Na scenie występowali też aktorzy i artyści. Na koniec śpiewak Jaroslav Hutka – podobnie jak 30 lat wcześniej – wykonał legendarną pieśń Náměšt uchodzącą za hymn aksamitnej rewolucji, zaś kolejny opozycyjny hymn, Modlitwę dla Marty Marty Kubišovej – zaśpiewała niewidoma Nicol z Kovářova.
W zasadzie wszystkie najważniejsze gazety swoje weekendowe wydania poświęciły aksamitnej rewolucji, a te niezależne od finansowego imperium Babiša skupiały się też na antyrządowej demonstracji. „Już od 30 lat żyjemy w wolności – głosujemy, podróżujemy, kupujemy, pracujemy, modlimy się i bawimy. Nie zawsze jest tak jakbyśmy chcieli, w ostatnich czasach tej wolności jakby ubywało, wielu polityków podchodzi do niej tak, jakby powieść Rok 1984 George’a Orwella nie była ostrzeżeniem, a instrukcją postępowania.

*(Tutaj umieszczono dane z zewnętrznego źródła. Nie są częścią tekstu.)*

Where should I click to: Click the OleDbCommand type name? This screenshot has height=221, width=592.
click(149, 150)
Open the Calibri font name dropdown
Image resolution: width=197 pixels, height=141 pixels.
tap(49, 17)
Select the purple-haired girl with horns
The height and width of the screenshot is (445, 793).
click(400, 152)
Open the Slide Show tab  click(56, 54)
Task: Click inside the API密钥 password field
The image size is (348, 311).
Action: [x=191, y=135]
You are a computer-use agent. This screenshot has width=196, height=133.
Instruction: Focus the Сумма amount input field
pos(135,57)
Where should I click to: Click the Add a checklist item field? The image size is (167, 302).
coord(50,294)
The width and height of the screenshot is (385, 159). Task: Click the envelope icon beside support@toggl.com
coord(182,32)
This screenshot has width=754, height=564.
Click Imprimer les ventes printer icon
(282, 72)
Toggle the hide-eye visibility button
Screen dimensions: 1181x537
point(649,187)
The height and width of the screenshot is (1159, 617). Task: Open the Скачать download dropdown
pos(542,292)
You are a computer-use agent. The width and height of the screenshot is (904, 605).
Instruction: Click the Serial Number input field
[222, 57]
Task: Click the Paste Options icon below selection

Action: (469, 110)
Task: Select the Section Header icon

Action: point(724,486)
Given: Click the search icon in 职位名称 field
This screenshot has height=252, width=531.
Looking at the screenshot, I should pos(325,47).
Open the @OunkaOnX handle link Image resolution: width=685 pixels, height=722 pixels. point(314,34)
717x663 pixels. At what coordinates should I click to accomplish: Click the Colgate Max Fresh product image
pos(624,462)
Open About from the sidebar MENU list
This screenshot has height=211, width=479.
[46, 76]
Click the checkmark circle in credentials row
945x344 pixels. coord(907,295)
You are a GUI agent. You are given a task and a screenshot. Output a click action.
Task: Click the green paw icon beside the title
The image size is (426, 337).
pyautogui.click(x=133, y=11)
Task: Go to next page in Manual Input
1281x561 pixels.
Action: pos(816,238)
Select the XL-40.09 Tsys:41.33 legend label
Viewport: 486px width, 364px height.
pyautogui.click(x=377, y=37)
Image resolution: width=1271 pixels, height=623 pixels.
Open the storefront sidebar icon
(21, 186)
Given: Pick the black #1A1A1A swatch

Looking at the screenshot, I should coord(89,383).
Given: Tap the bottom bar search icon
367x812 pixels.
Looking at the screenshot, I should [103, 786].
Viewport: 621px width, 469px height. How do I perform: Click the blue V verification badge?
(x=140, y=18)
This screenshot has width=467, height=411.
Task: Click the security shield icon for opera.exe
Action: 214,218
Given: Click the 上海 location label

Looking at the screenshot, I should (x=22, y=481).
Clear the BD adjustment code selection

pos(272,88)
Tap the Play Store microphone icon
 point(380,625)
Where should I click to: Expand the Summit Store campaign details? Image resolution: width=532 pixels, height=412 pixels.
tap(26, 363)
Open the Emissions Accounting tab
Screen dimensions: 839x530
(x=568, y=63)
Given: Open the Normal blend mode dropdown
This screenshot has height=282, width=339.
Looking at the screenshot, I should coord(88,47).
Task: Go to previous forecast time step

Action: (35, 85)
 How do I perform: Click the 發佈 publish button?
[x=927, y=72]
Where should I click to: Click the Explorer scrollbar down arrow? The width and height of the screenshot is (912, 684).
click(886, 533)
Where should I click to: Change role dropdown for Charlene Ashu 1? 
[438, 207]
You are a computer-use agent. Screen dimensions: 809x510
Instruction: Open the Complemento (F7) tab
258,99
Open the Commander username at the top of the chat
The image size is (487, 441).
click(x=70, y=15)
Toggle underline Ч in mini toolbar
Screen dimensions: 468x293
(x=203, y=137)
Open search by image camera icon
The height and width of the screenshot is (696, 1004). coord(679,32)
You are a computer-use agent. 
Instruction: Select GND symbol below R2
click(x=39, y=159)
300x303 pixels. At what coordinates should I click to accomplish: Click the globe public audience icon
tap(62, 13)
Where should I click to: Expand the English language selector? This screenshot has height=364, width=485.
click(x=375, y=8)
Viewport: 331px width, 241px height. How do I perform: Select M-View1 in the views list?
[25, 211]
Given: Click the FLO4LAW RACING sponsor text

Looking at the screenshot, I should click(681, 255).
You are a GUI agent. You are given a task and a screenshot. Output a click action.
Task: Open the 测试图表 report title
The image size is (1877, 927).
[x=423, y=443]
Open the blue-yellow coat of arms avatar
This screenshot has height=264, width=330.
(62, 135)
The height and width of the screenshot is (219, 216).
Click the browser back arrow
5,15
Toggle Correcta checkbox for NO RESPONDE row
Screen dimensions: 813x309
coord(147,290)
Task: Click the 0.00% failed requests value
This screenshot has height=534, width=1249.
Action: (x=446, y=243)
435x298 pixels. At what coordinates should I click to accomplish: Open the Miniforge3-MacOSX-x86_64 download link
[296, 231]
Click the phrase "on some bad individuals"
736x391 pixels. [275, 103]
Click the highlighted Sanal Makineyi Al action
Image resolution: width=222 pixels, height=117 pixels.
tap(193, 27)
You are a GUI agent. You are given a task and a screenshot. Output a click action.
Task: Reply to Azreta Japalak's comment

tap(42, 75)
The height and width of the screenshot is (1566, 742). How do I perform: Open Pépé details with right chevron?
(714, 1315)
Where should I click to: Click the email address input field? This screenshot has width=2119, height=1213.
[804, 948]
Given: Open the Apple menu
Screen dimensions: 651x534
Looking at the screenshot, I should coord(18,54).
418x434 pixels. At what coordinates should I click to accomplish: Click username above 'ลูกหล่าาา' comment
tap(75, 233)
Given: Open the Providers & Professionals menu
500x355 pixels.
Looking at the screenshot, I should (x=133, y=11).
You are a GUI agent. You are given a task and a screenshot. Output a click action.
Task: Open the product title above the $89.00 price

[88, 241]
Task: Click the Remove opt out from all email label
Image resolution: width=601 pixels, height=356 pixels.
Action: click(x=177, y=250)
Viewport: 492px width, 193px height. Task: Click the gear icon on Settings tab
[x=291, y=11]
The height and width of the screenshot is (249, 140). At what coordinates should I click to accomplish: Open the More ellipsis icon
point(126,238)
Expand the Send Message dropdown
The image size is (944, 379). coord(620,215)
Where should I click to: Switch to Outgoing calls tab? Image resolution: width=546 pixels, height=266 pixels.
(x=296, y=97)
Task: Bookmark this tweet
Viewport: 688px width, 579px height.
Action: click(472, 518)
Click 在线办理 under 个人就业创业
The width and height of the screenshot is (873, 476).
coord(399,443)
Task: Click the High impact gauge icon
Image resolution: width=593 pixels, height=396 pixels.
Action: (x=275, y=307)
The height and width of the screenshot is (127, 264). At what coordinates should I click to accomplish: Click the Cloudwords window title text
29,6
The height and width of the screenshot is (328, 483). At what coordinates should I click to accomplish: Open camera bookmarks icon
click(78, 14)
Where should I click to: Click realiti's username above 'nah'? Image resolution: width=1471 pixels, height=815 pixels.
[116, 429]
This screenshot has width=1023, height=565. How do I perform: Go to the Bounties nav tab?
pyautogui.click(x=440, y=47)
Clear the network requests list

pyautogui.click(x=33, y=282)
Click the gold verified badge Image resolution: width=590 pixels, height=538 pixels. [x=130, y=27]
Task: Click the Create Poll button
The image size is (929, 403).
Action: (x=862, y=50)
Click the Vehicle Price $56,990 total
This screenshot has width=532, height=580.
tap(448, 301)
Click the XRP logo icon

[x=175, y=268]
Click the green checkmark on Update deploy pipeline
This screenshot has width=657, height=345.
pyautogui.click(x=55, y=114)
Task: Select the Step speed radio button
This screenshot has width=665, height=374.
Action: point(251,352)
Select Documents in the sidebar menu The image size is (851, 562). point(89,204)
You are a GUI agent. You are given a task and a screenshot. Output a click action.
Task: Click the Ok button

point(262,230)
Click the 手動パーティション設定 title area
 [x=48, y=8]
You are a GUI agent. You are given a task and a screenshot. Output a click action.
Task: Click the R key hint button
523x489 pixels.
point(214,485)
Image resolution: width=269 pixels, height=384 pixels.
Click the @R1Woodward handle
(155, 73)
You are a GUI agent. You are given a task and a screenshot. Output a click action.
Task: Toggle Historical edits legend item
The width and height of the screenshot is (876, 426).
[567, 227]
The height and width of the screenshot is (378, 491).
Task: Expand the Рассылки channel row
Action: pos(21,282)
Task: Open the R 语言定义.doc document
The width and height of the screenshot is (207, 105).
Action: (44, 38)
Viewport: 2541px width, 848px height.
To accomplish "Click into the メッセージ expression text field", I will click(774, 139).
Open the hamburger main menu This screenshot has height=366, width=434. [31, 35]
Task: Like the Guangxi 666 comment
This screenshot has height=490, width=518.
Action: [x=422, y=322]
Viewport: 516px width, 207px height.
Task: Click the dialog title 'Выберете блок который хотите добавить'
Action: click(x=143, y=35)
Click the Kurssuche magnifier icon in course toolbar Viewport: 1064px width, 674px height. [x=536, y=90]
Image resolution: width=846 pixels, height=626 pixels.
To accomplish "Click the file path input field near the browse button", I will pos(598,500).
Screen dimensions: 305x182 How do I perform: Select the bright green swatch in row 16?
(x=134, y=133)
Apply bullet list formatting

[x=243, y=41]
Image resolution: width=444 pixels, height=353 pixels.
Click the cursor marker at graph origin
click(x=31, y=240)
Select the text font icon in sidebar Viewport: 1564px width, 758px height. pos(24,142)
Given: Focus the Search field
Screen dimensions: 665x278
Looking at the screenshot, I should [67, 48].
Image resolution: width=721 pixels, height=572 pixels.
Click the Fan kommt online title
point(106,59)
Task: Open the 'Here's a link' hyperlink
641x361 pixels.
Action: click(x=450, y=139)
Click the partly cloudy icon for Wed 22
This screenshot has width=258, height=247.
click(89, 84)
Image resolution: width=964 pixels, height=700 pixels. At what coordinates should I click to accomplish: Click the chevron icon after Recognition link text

Nie oznacza to, że aksamitna rewolucja się nie udała. Przeciwnie. Tym bardziej musimy szanować jej przesłanie. Wolność nie jest czymś oczywistym, ale czymś, o co musimy stale dbać” – napisał we wstępniaku Martin Rumler, redaktor naczelny gazety „Pražský deník”.
Dziennik donosi też, że premier i prezydent uciekają ze wzburzonej przeciwko nim Pragi do Bratysławy, by tam świętować rocznicę aksamitnej rewolucji. Ale w trakcie antyrządowych protestów premier Andrej Babiš był jeszcze w Pradze. W swoich mediach społecznościowych pochwalił się zdjęciem ze przebywającym właśnie w Pradze znanym aktorem Danielem Radcliffem, znanym z serii filmów o Harrym Potterze. Premier był też poćwiczyć na siłowni, bowiem – jak narzeka – ostatnio przytył aż 3,5 kg.